-
Notifications
You must be signed in to change notification settings - Fork 2.1k
Description
I've been trying to reproduce this error, but I'm having difficulties. Please bare with me. Code to reproduce appears below!
I have a file with a few columns, which gets red in via read_tsv. I can then go on to group_by and mutate, and if I pipe in to distinct() it throws an error, if and only if, i add .keep_all = TRUE (or if this is the case implicitly, as in dplyr >= 0.7.0.
The error I get is:
Error in distinct_impl(dist$data, dist$vars, dist$keep) :
Value of SET_STRING_ELT() must be a 'CHARSXP' not a 'integer'
In an effort for reproducibility, I created a gist from the file, hoping this would help reproducibility. But sometimes the error 'magically' disappears, sometimes I can reproduce it.

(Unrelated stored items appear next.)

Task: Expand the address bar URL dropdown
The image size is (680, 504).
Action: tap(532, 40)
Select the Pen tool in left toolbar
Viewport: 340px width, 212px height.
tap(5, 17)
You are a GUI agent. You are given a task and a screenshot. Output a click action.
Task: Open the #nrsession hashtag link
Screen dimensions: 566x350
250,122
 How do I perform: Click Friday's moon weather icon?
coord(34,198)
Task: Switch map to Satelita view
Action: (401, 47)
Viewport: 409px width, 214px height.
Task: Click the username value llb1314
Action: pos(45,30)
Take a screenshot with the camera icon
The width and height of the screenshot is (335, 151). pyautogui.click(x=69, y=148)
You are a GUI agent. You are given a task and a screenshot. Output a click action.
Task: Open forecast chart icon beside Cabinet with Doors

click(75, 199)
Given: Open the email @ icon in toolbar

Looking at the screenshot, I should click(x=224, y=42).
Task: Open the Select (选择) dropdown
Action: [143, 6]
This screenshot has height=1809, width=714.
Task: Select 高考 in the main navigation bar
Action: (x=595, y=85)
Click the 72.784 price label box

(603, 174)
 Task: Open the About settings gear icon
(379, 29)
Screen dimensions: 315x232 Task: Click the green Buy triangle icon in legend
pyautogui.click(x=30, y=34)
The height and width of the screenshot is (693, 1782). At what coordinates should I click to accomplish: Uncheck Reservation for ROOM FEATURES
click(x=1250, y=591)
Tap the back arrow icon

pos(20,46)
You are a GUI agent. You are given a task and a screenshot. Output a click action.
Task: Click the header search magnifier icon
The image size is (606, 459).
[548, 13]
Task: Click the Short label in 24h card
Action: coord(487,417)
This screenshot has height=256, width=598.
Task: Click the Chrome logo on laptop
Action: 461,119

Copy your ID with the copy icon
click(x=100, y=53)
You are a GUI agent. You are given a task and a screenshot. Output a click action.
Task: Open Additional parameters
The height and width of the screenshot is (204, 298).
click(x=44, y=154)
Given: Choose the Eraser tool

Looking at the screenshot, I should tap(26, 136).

Here's the code that should reproduce it:
library(tidyverse)
gist <- 'https://gist.githubusercontent.com/breichholf/3b2e5eb253a932b8b0e540812811ecb6/raw/2798b2a58e281fcd3867e4dbf4adbe11f8a7b4f3/test.bed'
bed <- read_tsv(gist, col_names = c('chromosome', 'start', 'end', 'gene', 'score', 'strand', 'anno.id', 'interval.id', 'window.id'))
geneBed <-
bed %>%
group_by(interval.id) %>%
mutate(min.start = min(start),
max.end = max(end),
dist.to.start = start - min.start,
exon.len = end - start,
cds.start = min.start,
cds.end = max.end,
all.starts = paste(dist.to.start, collapse=","),
all.lens = paste(exon.len, collapse=","))
> geneBed %>% distinct(interval.id, .keep_all = TRUE)
Error in distinct_impl(dist$data, dist$vars, dist$keep) :
Value of SET_STRING_ELT() must be a 'CHARSXP' not a 'integer'
The reason I figured it might have something to do with the encoding is that write_tsv also throws an error:
> geneBed %>% write_tsv('test.txt')
Error in stream_delim_(df, path, ...) :
'translateCharUTF8' must be called on a CHARSXP
However, as mentioned above geneBed %>% distinct(interval.id) without .keep_all = TRUE performs as expected. Additionally, perhaps of note: unique() also throws an error:
> geneBed %>% unique()
Error in paste(chromosome = c("chr1", "chr10", "chr11", "chr12", "chr11", :
'translateChar' must be called on a CHARSXP
I've tried the same code on another machine (OSX instead of linux), and can reproduce the error if it's from a fresh R session. I've (strangely only sometimes) managed to resolve the error, by splitting up mutate in to several statements, or piping directly into distinct after mutate, but haven't been able to work out how to reproduce the fix so far, unfortunately.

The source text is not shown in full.